■ **WHAT TO WORK ON**
Each line of the entries below that includes "shield" belongs in your answer.

■ **EXCERPTED RECORDS**
──────

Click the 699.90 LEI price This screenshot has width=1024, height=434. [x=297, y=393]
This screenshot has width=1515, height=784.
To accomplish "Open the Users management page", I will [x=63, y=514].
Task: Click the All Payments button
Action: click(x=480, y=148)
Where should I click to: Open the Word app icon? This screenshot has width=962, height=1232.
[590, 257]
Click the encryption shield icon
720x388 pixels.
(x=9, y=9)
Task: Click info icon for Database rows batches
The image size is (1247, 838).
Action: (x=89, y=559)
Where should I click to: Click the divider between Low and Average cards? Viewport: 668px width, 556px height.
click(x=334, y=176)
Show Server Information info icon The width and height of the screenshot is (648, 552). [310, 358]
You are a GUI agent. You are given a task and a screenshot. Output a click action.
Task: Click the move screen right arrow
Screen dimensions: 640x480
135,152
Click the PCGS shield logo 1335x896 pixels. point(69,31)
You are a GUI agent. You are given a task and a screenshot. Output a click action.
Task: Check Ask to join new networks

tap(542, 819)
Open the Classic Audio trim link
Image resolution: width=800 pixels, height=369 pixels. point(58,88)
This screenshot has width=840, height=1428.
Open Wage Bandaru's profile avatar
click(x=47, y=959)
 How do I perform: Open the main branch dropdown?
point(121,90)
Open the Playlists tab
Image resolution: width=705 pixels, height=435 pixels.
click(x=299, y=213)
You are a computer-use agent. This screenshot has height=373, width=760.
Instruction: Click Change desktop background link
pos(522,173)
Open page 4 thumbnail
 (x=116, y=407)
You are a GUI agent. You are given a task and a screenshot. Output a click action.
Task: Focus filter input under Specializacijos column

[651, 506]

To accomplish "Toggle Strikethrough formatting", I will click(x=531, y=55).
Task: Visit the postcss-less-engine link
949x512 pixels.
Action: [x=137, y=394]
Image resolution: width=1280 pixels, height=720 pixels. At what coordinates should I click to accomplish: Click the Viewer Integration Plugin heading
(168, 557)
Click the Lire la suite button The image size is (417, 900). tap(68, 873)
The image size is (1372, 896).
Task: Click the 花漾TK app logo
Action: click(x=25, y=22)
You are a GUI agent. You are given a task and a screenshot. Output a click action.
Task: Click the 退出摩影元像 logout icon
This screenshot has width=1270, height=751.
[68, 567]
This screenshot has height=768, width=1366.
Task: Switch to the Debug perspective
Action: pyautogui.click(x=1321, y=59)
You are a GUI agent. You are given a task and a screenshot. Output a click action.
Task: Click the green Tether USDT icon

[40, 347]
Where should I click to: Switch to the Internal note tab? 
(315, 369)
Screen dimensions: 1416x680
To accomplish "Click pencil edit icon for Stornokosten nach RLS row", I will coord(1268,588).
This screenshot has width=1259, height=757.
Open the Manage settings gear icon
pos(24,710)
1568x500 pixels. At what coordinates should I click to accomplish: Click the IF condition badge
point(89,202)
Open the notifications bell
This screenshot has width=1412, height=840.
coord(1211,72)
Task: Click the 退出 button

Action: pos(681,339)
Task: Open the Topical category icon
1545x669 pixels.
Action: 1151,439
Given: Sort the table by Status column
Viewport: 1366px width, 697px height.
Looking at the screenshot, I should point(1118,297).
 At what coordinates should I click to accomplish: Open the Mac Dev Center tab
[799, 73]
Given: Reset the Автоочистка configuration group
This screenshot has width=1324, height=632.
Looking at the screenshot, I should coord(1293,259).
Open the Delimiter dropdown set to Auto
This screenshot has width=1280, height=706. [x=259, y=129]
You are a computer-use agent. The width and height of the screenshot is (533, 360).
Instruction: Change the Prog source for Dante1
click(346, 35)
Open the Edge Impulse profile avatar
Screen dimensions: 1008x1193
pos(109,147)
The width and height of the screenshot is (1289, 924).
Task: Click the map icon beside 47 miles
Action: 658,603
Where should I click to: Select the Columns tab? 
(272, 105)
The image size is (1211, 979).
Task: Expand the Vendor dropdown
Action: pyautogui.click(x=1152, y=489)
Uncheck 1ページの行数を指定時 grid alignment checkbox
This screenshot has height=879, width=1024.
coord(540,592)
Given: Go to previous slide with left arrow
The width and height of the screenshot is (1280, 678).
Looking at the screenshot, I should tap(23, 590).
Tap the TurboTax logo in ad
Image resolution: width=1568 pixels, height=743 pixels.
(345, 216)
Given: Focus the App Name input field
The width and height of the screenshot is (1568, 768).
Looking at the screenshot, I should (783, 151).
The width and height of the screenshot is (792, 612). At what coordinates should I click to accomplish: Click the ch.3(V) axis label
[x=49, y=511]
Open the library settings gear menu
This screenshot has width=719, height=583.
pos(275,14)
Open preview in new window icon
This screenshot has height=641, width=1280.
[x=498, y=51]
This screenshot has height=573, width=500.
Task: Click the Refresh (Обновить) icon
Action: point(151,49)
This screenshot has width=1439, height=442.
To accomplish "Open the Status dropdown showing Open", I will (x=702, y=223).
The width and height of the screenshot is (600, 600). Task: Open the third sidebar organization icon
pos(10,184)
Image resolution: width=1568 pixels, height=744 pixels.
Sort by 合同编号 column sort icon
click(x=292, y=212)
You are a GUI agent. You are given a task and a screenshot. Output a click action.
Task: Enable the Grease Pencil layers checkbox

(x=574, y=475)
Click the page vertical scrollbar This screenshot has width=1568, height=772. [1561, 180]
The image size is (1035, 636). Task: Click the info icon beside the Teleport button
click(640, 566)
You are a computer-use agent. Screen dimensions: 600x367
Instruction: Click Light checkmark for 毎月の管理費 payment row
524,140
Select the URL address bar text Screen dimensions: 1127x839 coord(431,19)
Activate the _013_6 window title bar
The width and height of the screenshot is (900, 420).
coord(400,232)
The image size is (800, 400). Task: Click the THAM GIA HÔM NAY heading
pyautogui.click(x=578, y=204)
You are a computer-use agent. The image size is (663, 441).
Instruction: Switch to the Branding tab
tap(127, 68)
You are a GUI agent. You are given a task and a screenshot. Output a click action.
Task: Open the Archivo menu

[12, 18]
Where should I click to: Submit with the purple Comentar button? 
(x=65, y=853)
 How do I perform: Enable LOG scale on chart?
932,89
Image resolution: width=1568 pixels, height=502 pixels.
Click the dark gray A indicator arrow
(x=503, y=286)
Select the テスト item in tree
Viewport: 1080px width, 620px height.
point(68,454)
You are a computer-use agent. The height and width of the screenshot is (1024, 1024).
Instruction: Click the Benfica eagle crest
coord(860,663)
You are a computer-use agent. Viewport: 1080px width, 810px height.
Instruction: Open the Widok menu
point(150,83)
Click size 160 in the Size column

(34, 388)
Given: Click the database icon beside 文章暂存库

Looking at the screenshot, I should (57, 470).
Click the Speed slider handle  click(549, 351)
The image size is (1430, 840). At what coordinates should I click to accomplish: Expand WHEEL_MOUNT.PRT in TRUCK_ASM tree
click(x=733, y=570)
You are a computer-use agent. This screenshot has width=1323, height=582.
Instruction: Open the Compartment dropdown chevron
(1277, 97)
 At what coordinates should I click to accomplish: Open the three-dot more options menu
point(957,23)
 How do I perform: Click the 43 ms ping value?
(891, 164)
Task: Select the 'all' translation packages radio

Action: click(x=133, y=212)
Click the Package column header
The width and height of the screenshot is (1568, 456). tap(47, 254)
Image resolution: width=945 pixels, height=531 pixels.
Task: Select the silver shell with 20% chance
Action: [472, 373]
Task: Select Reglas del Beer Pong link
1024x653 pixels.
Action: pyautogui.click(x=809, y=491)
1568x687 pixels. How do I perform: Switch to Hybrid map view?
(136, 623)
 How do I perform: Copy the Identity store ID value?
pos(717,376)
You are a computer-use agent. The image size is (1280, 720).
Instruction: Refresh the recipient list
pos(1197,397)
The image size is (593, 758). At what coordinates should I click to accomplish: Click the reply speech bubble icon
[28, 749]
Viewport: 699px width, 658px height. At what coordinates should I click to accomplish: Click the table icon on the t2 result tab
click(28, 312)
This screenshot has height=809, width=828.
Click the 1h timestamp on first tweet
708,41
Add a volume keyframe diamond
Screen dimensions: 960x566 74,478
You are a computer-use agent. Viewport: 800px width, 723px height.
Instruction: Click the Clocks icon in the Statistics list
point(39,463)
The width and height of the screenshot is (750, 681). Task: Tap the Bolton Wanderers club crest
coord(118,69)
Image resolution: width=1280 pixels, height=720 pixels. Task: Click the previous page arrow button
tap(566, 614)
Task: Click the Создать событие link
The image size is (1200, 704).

──────

■ **TASK RESPONSE**
Click the encryption shield icon
Click the PCGS shield logo 1335x896 pixels. point(69,31)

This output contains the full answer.